►
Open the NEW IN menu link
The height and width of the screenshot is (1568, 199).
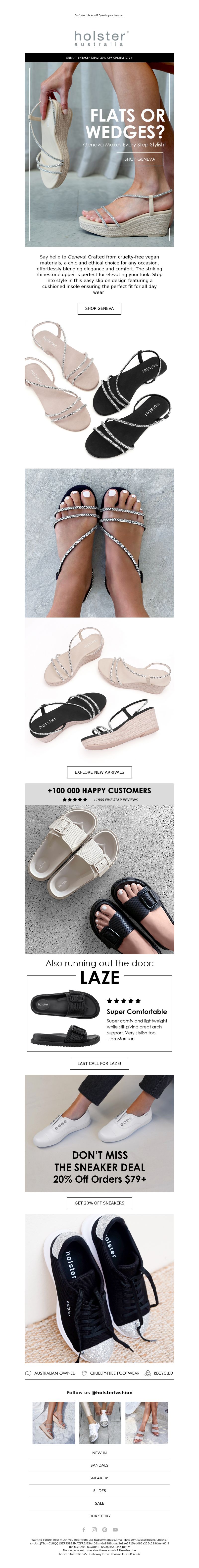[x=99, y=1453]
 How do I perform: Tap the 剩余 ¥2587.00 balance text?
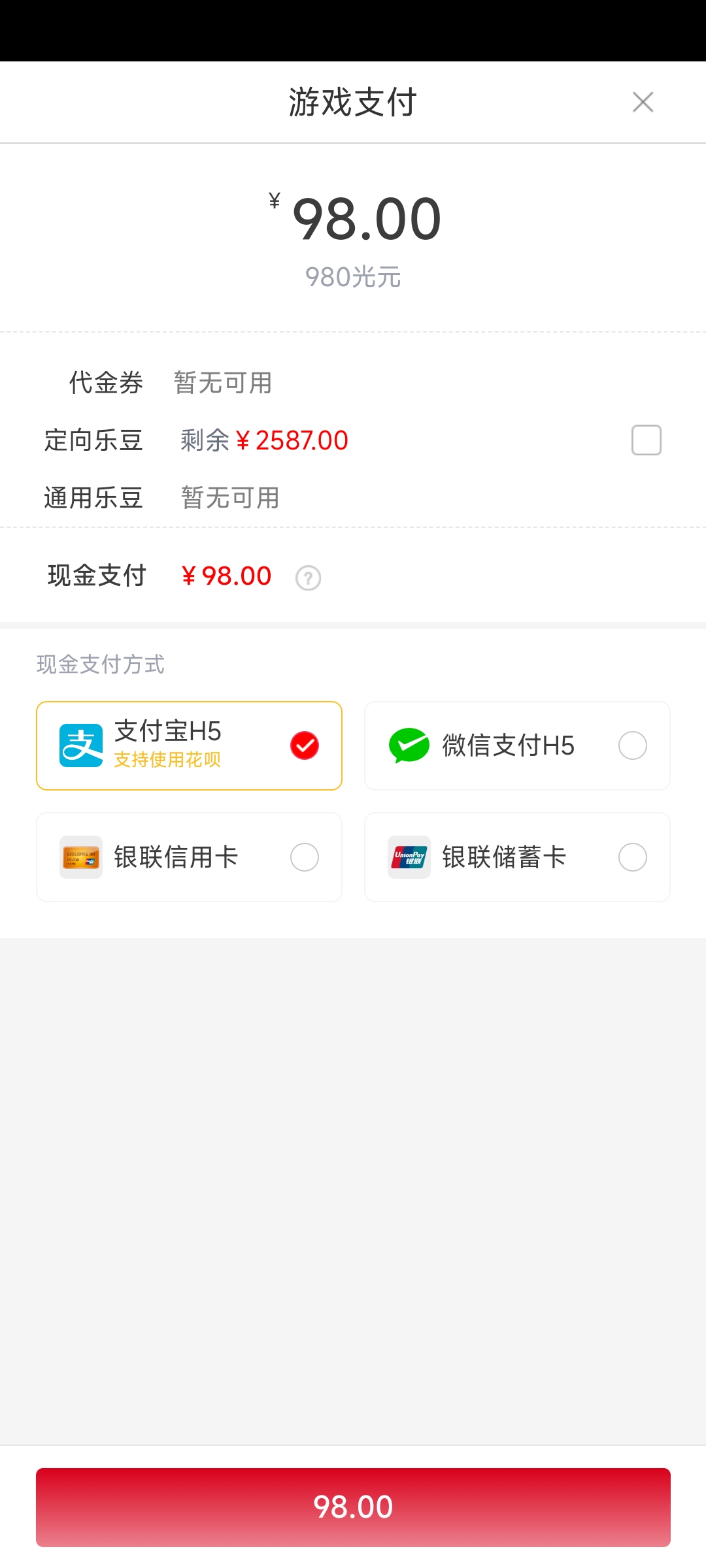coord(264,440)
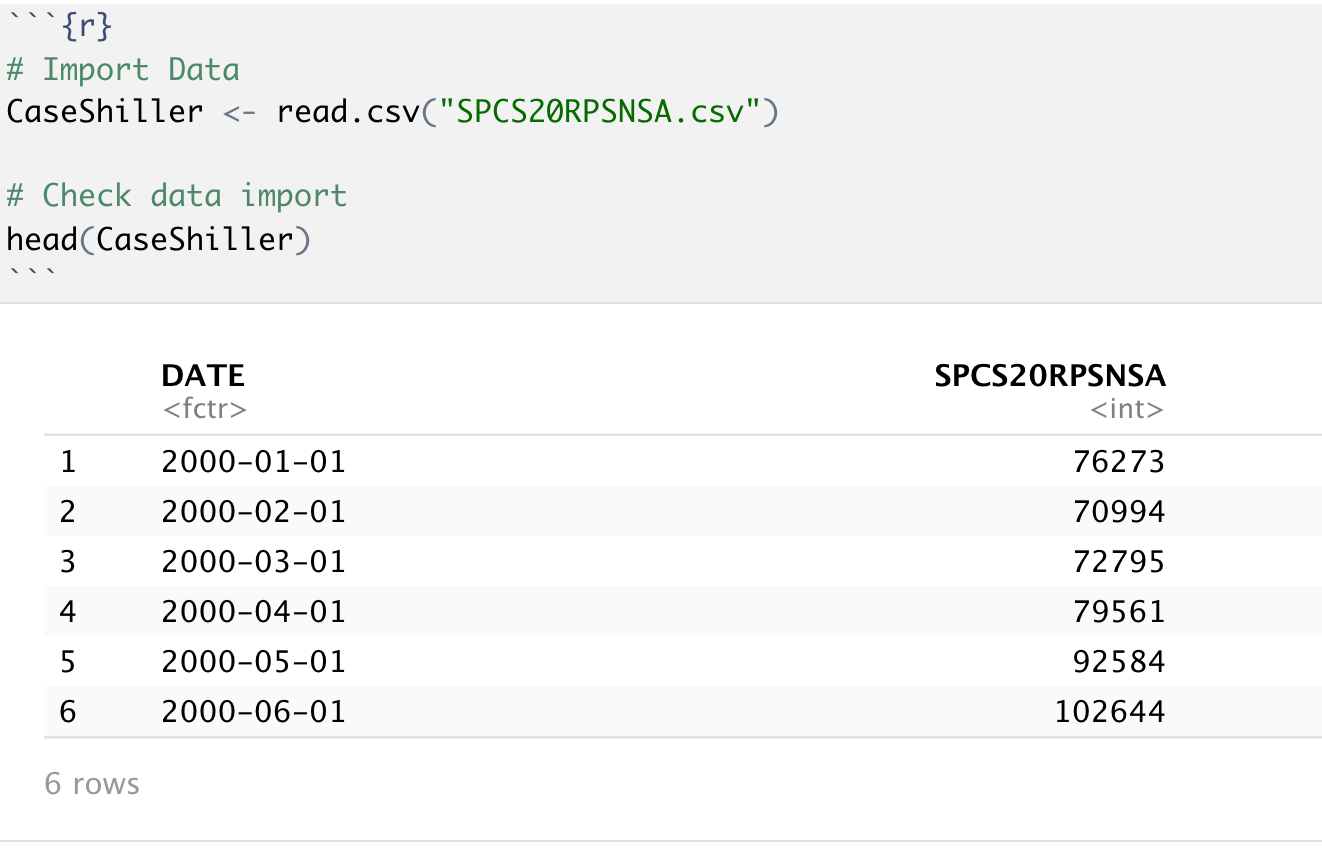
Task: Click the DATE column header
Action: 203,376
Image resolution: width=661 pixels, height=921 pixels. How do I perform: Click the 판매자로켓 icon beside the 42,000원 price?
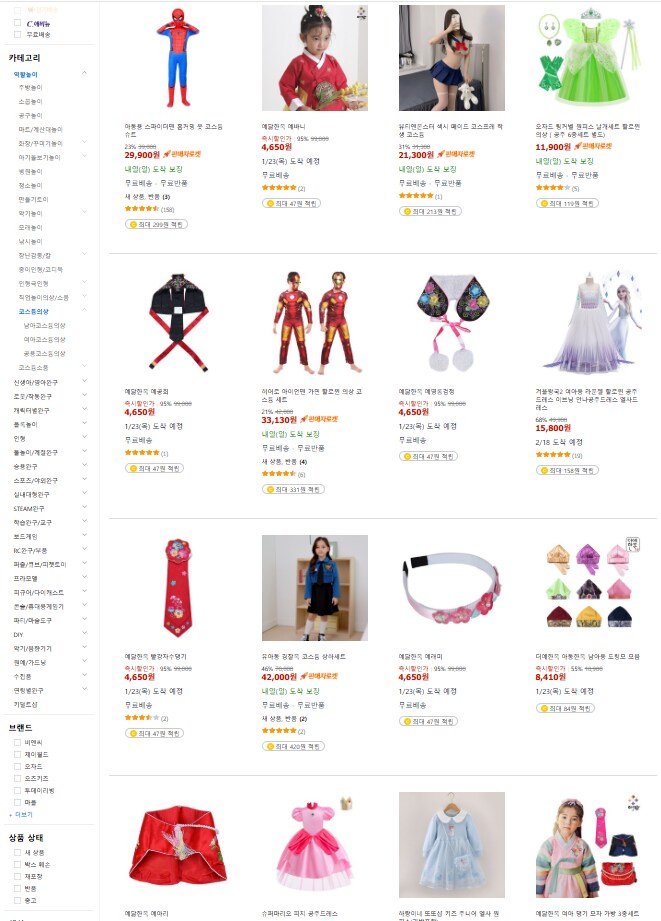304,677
◄
The lines from the one with "How do I perform: Tap" to the end of the data above should be retyped exactly, both ends included, and pictures are to be left out.

* _EXERCISE RESULT_
 How do I perform: Tap the 剩余 ¥2587.00 balance text?
coord(264,440)
Task: Click the DATE column header
Action: 203,376
Image resolution: width=661 pixels, height=921 pixels. How do I perform: Click the 판매자로켓 icon beside the 42,000원 price?
304,677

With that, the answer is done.